Stored entries
========
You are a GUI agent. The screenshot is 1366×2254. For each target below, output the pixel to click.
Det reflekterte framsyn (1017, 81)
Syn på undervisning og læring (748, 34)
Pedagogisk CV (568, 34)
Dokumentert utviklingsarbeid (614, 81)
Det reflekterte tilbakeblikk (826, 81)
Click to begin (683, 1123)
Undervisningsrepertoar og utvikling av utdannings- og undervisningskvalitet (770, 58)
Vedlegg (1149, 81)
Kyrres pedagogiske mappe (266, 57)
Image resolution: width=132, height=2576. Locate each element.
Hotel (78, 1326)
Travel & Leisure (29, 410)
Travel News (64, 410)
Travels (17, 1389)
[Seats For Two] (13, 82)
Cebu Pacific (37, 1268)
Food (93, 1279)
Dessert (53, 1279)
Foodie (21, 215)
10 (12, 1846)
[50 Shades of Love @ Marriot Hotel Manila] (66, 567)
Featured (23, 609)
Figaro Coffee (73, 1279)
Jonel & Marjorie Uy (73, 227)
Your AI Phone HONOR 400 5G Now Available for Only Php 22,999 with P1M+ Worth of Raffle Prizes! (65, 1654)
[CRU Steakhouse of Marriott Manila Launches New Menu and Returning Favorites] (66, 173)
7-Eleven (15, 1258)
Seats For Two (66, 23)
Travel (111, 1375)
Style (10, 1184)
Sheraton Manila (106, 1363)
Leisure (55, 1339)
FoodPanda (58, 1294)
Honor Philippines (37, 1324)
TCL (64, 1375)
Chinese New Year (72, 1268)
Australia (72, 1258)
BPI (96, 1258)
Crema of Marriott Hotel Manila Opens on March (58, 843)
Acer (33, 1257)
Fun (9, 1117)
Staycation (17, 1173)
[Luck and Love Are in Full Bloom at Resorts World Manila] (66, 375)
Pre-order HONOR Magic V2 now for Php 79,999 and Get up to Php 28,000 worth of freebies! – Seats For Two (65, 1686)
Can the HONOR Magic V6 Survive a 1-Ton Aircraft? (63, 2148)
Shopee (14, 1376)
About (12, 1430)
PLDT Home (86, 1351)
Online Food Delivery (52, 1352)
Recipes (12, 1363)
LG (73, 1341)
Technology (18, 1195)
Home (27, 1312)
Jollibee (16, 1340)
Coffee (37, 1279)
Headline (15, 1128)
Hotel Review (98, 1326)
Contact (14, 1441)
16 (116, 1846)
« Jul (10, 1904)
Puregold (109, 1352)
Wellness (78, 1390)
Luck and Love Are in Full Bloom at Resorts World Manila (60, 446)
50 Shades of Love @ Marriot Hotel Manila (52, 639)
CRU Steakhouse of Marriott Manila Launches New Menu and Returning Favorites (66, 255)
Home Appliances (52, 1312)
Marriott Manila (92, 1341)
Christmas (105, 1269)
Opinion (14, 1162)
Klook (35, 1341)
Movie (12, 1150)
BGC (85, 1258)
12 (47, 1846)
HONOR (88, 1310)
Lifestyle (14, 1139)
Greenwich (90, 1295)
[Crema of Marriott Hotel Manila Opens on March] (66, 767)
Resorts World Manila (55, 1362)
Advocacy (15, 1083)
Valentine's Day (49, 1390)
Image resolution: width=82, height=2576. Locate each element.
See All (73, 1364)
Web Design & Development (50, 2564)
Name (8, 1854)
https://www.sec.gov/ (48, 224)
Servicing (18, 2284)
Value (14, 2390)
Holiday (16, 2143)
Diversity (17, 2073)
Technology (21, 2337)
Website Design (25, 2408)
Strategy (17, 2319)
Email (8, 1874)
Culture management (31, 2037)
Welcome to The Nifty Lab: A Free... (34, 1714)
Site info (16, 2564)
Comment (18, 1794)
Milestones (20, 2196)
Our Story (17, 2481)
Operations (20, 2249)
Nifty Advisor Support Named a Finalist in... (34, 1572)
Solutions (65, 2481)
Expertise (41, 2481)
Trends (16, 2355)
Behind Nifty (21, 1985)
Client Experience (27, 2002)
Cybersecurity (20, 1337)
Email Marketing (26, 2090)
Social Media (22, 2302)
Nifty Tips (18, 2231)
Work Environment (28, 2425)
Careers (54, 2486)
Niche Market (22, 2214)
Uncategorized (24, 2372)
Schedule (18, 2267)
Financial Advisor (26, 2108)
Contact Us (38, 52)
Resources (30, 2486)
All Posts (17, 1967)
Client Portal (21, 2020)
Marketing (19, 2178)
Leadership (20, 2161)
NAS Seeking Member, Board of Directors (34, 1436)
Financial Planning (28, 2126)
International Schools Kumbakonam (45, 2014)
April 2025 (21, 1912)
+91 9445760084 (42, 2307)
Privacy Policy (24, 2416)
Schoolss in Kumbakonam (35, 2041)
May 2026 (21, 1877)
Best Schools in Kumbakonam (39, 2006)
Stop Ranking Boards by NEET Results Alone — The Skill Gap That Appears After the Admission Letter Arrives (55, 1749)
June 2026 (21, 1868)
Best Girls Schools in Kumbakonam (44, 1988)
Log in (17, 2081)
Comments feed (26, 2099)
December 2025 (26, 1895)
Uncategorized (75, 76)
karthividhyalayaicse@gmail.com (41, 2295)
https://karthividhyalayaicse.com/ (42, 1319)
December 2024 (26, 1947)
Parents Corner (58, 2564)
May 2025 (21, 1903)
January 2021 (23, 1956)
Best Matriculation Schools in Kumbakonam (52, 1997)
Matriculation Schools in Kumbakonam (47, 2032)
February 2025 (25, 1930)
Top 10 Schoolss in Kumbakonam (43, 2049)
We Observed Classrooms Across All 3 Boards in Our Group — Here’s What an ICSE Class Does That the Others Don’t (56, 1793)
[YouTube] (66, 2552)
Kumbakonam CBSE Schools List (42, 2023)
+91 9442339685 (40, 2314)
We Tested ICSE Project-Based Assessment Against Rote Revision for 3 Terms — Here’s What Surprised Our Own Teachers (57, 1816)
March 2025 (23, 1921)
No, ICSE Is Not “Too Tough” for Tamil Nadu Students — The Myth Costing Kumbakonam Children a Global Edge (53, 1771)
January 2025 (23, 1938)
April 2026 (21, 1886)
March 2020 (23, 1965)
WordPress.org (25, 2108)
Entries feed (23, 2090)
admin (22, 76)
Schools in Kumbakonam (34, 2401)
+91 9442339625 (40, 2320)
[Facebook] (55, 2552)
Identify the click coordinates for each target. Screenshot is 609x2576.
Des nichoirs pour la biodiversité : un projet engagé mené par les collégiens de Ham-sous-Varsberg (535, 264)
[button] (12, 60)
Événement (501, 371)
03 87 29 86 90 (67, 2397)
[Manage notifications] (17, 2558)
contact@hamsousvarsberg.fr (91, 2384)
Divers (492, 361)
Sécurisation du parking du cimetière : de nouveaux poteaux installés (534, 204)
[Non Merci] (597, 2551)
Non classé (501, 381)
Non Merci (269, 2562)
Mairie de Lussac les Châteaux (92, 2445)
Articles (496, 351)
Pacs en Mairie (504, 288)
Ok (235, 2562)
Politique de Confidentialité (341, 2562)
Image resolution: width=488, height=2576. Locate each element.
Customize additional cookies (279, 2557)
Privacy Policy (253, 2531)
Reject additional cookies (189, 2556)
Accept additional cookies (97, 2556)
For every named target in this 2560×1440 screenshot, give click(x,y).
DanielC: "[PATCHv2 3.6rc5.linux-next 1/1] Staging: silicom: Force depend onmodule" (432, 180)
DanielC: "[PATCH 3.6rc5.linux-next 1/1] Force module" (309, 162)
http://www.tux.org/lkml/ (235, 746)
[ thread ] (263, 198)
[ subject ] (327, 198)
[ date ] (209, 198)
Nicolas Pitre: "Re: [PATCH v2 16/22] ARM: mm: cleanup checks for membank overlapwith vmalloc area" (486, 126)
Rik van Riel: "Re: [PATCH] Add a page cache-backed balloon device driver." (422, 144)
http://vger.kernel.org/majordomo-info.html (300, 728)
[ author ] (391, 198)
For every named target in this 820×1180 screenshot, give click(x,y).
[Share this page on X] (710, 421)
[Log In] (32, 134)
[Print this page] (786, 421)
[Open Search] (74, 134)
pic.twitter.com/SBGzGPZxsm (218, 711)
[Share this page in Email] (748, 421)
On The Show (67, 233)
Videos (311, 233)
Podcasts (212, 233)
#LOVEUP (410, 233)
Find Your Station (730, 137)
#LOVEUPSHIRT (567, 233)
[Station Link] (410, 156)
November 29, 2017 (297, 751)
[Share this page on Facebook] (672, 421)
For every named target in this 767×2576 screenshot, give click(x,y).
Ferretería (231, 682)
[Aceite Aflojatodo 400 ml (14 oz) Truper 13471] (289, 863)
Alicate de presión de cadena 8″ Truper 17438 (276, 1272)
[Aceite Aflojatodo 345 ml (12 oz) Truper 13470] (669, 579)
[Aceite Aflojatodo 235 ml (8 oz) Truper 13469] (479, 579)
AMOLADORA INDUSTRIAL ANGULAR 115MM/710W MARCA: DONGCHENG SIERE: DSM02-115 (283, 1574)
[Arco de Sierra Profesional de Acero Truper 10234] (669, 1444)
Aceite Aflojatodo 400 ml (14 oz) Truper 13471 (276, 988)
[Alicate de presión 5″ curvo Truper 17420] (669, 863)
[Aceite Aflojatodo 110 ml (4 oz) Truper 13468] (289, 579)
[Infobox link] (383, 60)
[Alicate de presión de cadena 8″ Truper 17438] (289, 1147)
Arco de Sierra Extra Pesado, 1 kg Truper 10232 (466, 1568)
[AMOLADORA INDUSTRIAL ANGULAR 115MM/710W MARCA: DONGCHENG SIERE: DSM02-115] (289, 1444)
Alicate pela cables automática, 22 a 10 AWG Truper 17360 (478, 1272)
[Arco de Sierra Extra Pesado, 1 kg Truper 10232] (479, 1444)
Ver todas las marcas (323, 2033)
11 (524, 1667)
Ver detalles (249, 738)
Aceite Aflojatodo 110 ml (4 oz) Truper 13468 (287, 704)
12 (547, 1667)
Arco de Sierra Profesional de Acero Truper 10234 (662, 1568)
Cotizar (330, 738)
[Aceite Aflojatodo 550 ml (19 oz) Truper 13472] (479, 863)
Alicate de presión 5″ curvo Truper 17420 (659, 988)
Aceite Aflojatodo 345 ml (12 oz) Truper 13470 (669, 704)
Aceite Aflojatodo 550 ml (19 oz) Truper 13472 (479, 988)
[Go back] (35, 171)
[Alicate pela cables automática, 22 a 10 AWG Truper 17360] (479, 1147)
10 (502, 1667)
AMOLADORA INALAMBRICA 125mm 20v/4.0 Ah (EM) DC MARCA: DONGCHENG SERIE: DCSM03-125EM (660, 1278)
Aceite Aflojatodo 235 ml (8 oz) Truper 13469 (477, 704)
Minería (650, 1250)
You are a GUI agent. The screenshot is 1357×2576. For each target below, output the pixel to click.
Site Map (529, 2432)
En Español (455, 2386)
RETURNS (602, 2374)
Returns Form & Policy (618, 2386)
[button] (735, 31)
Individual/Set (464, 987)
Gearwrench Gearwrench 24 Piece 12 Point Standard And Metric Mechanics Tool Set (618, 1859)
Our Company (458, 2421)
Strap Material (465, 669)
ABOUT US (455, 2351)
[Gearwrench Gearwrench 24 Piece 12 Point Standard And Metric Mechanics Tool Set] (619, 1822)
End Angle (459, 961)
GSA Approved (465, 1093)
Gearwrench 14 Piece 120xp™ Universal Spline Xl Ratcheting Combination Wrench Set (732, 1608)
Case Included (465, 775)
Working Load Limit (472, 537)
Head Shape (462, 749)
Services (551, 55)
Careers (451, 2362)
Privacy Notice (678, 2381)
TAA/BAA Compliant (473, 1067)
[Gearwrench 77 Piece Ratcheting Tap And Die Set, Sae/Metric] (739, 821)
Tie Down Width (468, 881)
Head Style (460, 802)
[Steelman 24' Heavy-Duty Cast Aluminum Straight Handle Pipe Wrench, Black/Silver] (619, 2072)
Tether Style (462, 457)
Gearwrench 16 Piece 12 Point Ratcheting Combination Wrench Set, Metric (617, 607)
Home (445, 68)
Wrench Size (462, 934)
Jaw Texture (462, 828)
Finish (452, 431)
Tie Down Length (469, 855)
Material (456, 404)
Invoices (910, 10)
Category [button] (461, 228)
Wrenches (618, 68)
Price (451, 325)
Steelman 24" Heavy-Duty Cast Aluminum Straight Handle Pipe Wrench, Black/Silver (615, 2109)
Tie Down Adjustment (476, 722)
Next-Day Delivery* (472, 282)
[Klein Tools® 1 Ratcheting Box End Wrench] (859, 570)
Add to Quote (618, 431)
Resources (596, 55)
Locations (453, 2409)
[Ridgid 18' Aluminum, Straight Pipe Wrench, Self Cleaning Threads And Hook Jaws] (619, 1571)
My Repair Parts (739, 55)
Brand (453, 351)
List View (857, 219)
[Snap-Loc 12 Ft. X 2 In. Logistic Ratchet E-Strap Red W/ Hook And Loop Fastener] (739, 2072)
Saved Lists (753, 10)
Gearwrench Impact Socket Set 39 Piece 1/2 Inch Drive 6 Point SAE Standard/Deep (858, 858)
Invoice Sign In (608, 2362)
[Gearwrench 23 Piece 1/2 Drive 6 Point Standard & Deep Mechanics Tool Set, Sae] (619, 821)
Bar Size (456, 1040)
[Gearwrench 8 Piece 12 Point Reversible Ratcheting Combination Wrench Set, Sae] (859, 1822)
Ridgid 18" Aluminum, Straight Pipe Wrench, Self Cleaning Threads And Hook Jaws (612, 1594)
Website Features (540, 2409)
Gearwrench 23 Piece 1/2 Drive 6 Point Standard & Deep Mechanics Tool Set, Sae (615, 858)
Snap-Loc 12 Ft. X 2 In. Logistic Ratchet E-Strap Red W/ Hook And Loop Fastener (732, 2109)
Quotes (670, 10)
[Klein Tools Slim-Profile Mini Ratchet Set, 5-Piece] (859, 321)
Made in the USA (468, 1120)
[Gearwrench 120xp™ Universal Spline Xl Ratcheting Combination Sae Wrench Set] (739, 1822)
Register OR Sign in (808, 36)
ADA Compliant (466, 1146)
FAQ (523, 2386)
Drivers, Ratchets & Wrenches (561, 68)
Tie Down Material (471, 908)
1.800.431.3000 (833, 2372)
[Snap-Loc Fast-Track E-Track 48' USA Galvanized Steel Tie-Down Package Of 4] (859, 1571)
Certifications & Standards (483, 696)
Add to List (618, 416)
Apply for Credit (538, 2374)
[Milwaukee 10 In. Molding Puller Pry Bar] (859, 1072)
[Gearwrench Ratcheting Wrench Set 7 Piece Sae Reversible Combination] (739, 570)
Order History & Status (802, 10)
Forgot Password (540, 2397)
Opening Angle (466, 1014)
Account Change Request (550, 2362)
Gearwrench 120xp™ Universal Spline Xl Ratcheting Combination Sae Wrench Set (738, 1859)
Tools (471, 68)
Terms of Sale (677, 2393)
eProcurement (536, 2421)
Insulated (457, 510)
========
- Your objective -
Please transcribe exactly the line containing "[Snap-Loc Fast-Track E-Track" and every line after it through the end of the records, and nothing else.

- Result for this task -
[Snap-Loc Fast-Track E-Track 48' USA Galvanized Steel Tie-Down Package Of 4] (859, 1571)
Certifications & Standards (483, 696)
Add to List (618, 416)
Apply for Credit (538, 2374)
[Milwaukee 10 In. Molding Puller Pry Bar] (859, 1072)
[Gearwrench Ratcheting Wrench Set 7 Piece Sae Reversible Combination] (739, 570)
Order History & Status (802, 10)
Forgot Password (540, 2397)
Opening Angle (466, 1014)
Account Change Request (550, 2362)
Gearwrench 120xp™ Universal Spline Xl Ratcheting Combination Sae Wrench Set (738, 1859)
Tools (471, 68)
Terms of Sale (677, 2393)
eProcurement (536, 2421)
Insulated (457, 510)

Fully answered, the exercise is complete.